◆ Set exercise ◆
Print the items from the line holding "MATTER (361, 386)" through the last item, with both ends included.

⟨

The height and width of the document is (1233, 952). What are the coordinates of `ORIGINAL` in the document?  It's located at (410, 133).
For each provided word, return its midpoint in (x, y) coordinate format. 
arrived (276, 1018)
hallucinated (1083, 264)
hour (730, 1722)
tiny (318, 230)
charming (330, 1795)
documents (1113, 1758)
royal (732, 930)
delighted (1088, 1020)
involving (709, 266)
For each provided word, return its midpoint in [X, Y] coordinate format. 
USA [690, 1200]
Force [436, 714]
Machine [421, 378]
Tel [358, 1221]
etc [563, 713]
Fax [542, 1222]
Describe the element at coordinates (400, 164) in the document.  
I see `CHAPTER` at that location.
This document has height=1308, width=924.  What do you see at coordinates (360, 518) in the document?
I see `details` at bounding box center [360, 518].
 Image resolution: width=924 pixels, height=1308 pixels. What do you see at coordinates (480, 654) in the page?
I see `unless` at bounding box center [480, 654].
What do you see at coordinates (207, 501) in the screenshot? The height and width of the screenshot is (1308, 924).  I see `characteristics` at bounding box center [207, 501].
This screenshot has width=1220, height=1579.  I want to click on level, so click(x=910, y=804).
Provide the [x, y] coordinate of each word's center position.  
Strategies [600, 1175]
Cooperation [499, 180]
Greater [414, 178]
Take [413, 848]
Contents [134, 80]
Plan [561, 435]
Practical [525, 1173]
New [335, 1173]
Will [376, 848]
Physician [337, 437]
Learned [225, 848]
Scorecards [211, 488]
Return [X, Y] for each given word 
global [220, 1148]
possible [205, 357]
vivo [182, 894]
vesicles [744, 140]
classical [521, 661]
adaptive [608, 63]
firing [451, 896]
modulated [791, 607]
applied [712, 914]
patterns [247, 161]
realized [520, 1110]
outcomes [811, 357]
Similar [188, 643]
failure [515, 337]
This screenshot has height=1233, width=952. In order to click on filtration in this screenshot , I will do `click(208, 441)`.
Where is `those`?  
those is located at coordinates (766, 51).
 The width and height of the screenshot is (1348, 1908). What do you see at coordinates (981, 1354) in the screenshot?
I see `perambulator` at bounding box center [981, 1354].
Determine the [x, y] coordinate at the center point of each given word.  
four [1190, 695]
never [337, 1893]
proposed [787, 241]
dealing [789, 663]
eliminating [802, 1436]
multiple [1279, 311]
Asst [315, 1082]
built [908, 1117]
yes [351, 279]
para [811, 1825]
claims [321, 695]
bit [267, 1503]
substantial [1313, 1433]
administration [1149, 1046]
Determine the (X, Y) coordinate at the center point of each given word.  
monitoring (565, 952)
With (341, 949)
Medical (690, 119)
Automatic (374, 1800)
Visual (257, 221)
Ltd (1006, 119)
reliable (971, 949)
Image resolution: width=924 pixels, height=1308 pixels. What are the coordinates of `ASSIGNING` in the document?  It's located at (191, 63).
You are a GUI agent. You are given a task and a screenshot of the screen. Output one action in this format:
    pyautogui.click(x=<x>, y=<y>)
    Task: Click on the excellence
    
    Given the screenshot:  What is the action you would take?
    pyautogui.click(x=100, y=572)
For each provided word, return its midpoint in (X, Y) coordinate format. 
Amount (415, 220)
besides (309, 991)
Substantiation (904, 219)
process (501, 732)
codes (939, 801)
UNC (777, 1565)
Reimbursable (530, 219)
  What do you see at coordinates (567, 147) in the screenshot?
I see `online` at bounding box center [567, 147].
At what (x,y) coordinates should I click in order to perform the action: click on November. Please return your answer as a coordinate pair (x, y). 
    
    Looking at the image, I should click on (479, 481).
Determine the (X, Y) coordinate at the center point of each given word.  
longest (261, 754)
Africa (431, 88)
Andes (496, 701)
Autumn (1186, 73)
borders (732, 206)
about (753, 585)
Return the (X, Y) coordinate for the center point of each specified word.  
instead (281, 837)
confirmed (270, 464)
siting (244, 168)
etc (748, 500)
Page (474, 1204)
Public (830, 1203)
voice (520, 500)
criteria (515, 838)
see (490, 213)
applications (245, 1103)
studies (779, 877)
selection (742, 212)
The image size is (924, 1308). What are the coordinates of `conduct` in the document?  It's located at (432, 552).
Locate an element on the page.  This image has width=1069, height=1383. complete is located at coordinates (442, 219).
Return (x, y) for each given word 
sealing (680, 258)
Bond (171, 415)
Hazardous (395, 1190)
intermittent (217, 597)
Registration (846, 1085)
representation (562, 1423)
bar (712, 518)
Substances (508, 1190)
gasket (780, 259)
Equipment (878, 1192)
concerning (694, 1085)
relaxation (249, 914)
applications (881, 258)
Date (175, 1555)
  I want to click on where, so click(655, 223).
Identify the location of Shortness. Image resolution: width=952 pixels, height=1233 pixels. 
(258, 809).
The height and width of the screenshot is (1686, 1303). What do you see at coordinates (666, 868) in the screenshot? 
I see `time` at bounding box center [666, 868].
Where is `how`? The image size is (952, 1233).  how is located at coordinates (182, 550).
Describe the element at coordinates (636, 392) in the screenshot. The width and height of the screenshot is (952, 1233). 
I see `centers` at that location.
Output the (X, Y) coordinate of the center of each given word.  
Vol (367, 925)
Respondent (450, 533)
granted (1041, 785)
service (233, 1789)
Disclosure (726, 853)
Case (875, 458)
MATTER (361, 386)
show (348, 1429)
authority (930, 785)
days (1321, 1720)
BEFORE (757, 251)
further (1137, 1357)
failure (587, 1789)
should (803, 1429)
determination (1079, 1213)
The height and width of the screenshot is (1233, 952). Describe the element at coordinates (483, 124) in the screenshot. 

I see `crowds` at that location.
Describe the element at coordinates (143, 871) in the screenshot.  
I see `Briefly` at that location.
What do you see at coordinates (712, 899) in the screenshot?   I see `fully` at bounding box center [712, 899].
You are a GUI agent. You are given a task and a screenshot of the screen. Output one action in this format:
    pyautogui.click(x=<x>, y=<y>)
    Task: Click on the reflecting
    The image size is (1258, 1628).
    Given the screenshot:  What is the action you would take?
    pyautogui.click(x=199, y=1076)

⟩

◆ Solution ◆
MATTER (361, 386)
show (348, 1429)
authority (930, 785)
days (1321, 1720)
BEFORE (757, 251)
further (1137, 1357)
failure (587, 1789)
should (803, 1429)
determination (1079, 1213)
The height and width of the screenshot is (1233, 952). Describe the element at coordinates (483, 124) in the screenshot. 

I see `crowds` at that location.
Describe the element at coordinates (143, 871) in the screenshot.  
I see `Briefly` at that location.
What do you see at coordinates (712, 899) in the screenshot?   I see `fully` at bounding box center [712, 899].
You are a GUI agent. You are given a task and a screenshot of the screen. Output one action in this format:
    pyautogui.click(x=<x>, y=<y>)
    Task: Click on the reflecting
    The image size is (1258, 1628).
    Given the screenshot:  What is the action you would take?
    pyautogui.click(x=199, y=1076)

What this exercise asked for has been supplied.